The voluntary agreement between the DOE, Natural Resources Defense Council, the American Council for an Energy-Efficient Economy, the Appliance Standards Awareness Project, the Consumer Electronics Association and the National Cable and Telecommunications Association establishes non-regulatory energy efficiency standards that the groups say will improve set-top box efficiency by 10 to 45 percent (depending on box type) by 2017. The groups say the standards will also save more than $1 billion on consumer energy bills annually.

Agreement signatories include pay-TV providers Comcast, DirecTV, Dish Network, Time Warner Cable, AT&T, Verizon, Cox Communications, Charter Communications, Cablevision Systems, Bright House Networks and CenturyLink; and manufacturers Cisco, ARRIS (including Motorola) and EchoStar Technologies.

A set-top box is a device combining hardware components with software programming to receive television and related services from cable, satellite, broadband or local networks. The non-regulatory agreement provides a framework for the DOE, pay-TV industry and energy efficiency advocates to work together on efficient, high-performing set-top boxes that keep pace with technological improvements, achieving what would otherwise be done through regulatory standards and test procedures.

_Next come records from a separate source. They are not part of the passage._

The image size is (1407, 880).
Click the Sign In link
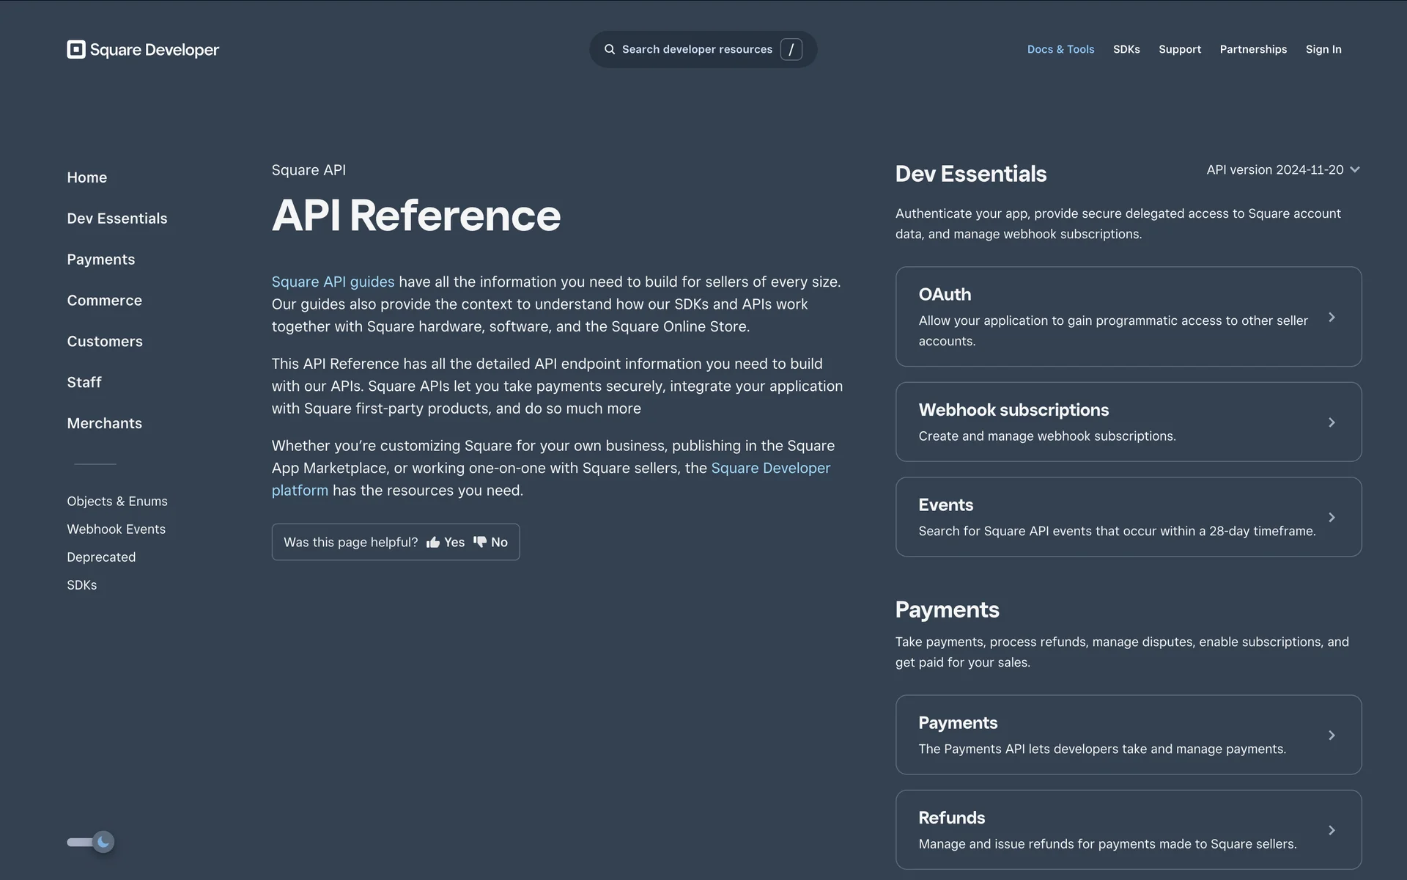tap(1323, 49)
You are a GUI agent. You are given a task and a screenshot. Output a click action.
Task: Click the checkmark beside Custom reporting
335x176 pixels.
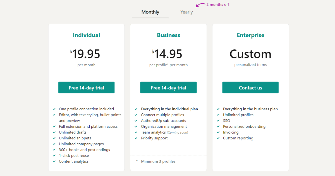point(218,138)
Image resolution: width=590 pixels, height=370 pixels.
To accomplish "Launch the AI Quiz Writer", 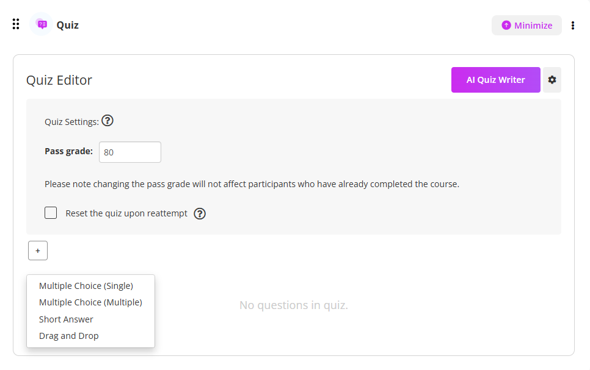I will [495, 80].
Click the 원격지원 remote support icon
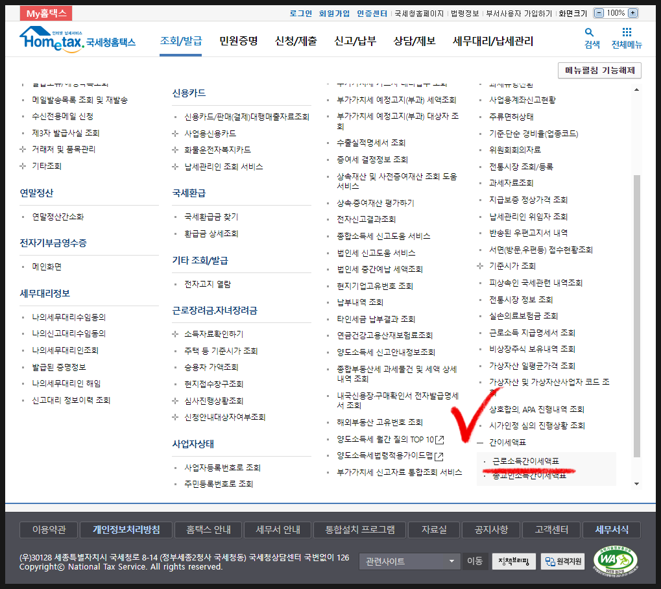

The agreement, which runs through 2017, covers all types of set-top boxes from pay-TV providers, including cable, satellite and telephone companies. The agreement also requires the pay-TV industry to publicly report model-specific set-top box energy use and requires an annual audit of service providers by an independent auditor to ensure boxes are performing at the efficiency levels specified in the agreement.